-------- THE DATA

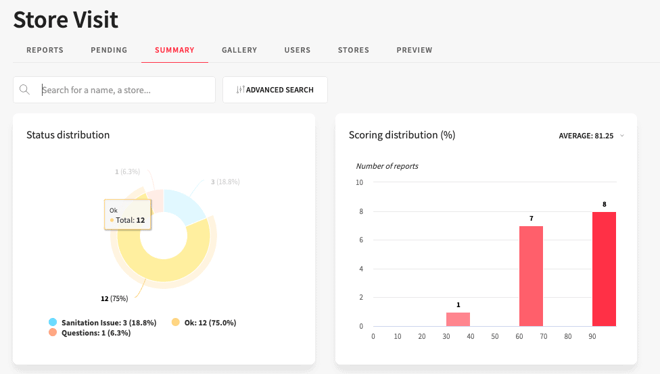Toggle the yellow Ok legend dot

(176, 322)
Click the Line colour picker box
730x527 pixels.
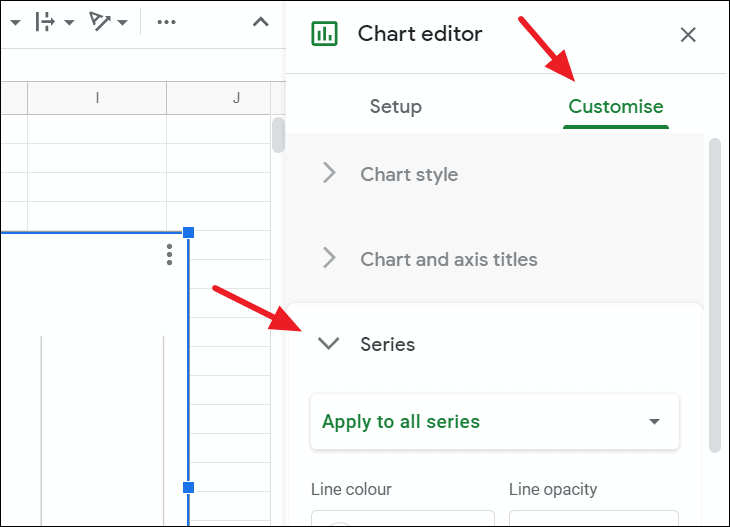pos(403,518)
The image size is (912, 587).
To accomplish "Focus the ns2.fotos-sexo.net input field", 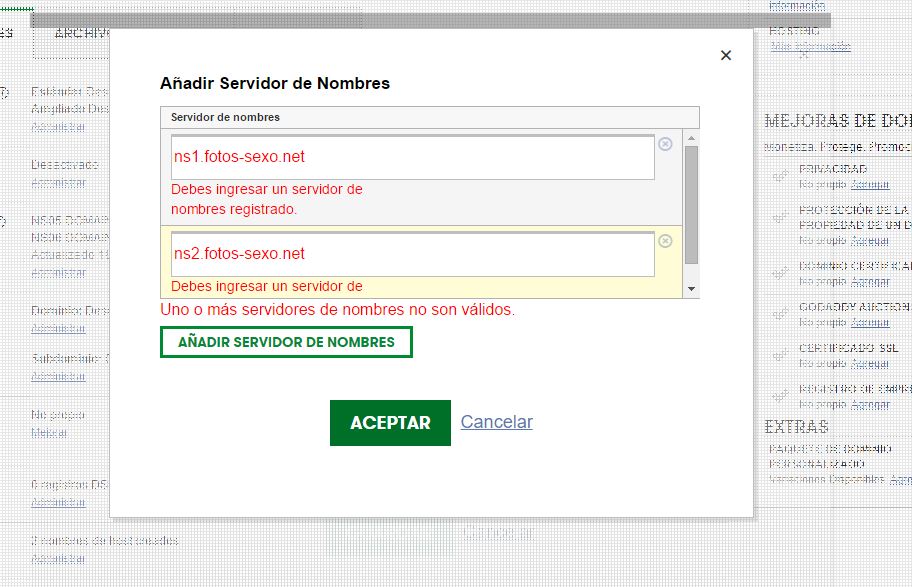I will tap(412, 254).
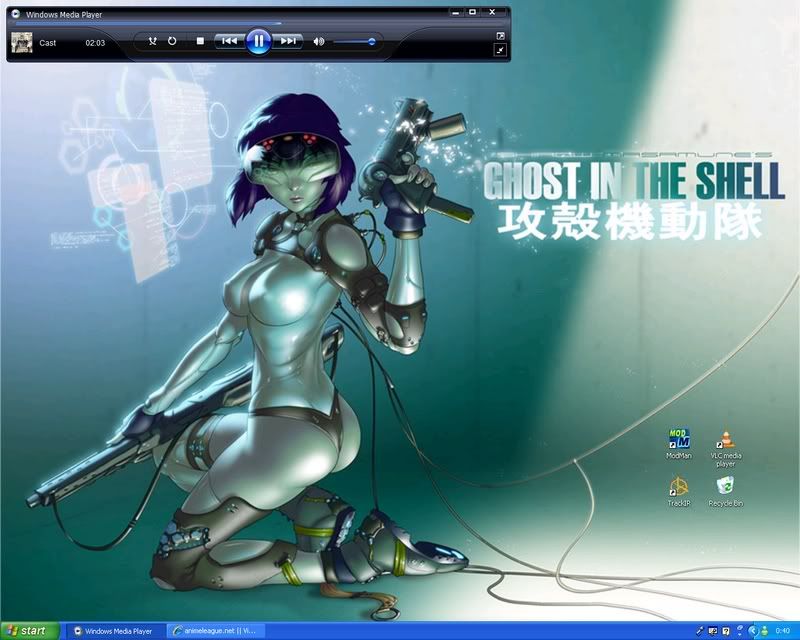The width and height of the screenshot is (800, 640).
Task: Select the TrackIR desktop icon
Action: point(679,487)
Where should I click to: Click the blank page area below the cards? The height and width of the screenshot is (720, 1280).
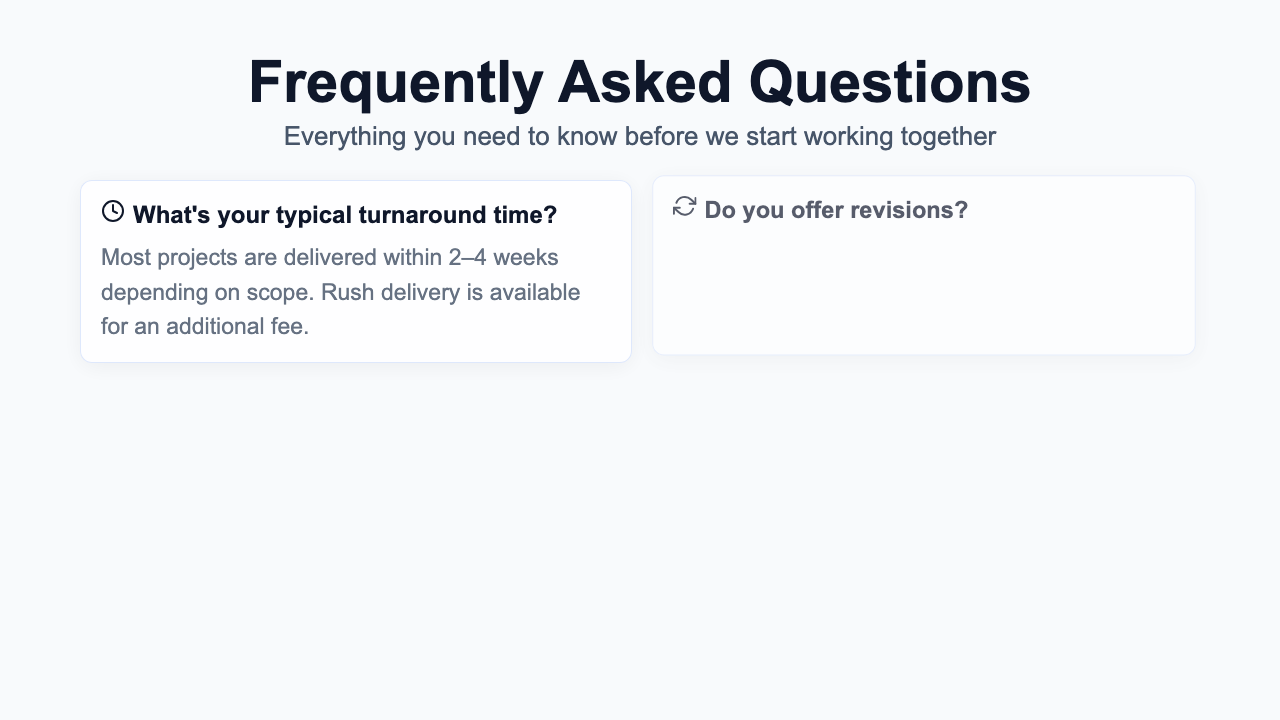[x=640, y=540]
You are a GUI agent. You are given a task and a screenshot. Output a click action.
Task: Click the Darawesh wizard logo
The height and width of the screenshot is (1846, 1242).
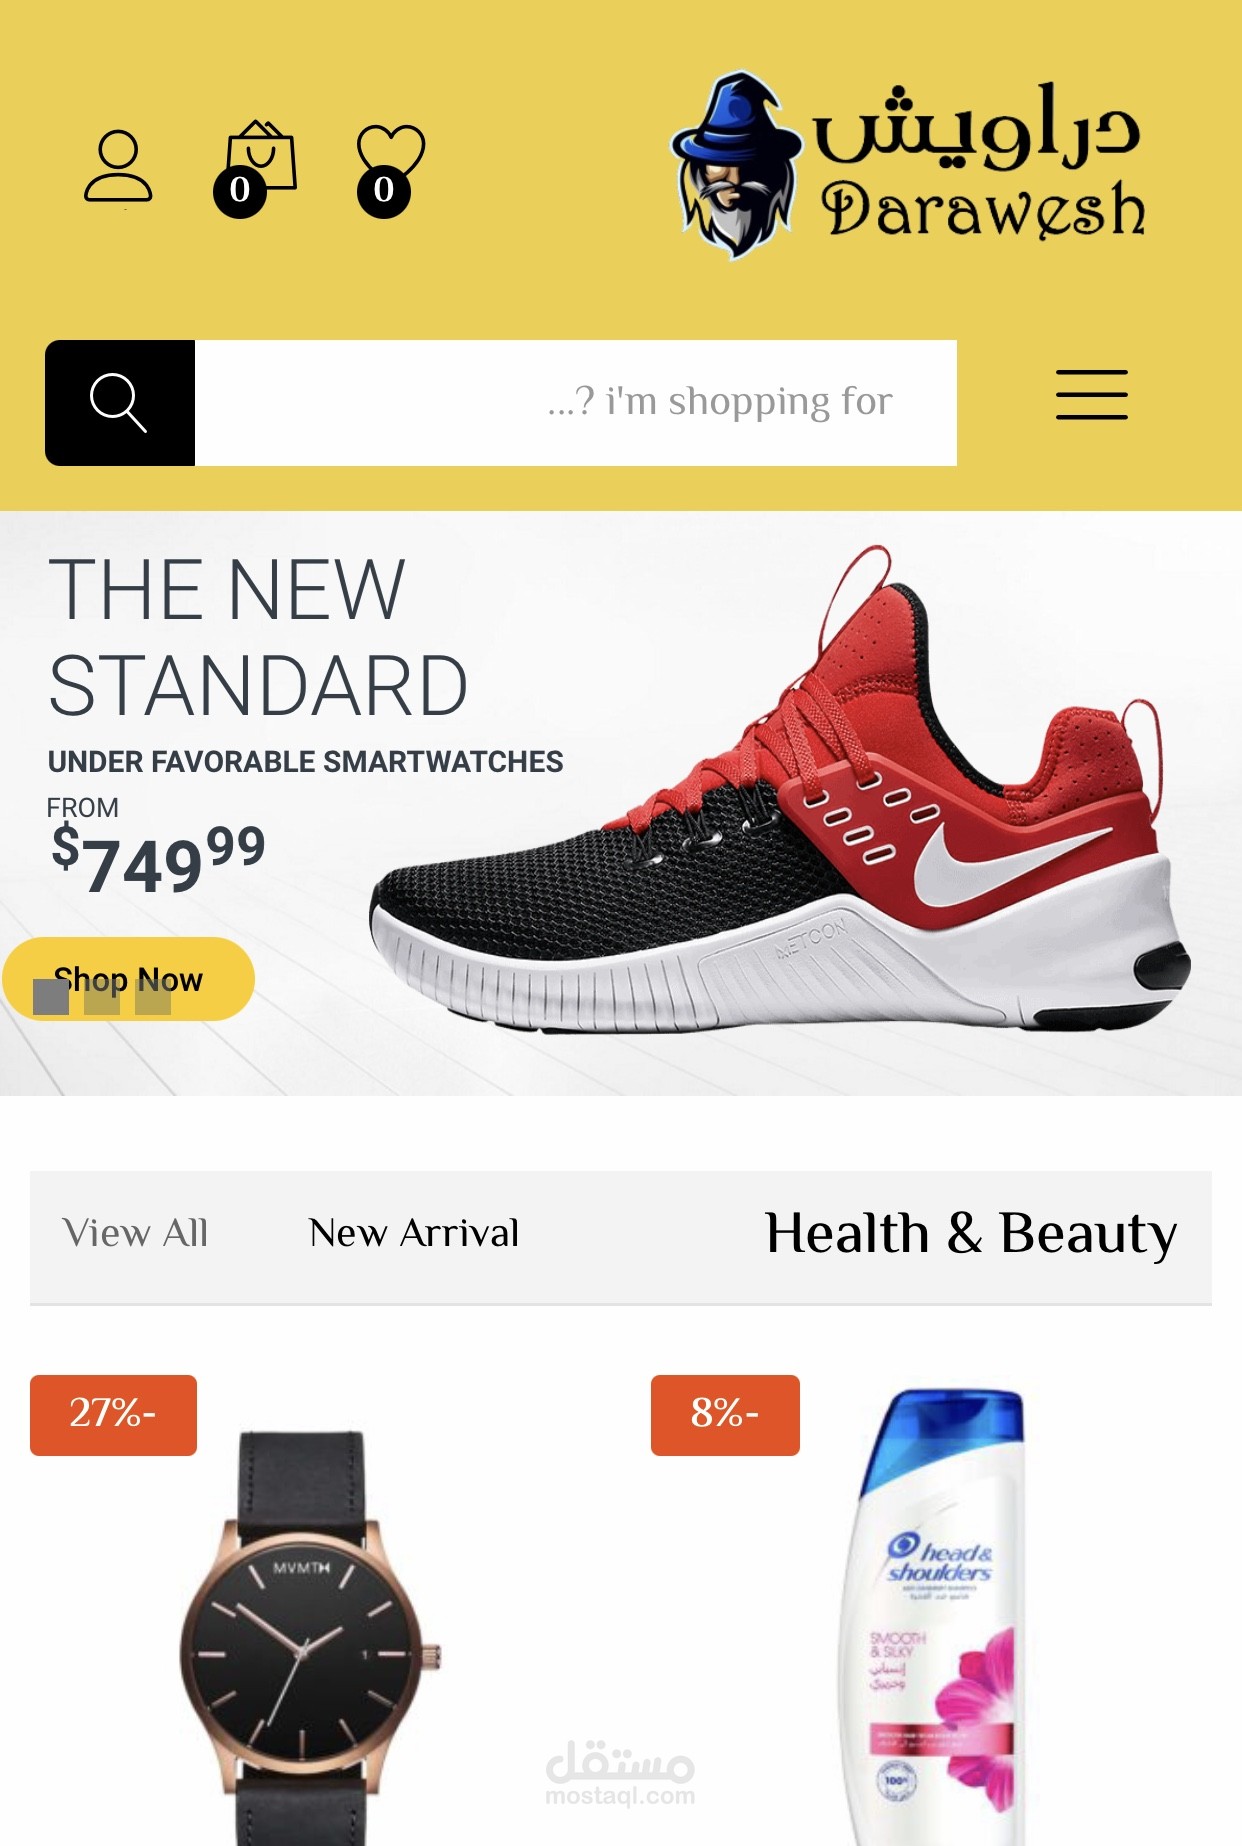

----------------

• INSTRUCTIONS TO FOLLOW: Drop the pictures, then reproduce exactly the lines from the one with "You are a GUI" through the final line of the listing.

• TASK RESPONSE:
You are a GUI agent. You are given a task and a screenshot. Output a click action.
Task: Click the Darawesh wizard logo
The height and width of the screenshot is (1846, 1242).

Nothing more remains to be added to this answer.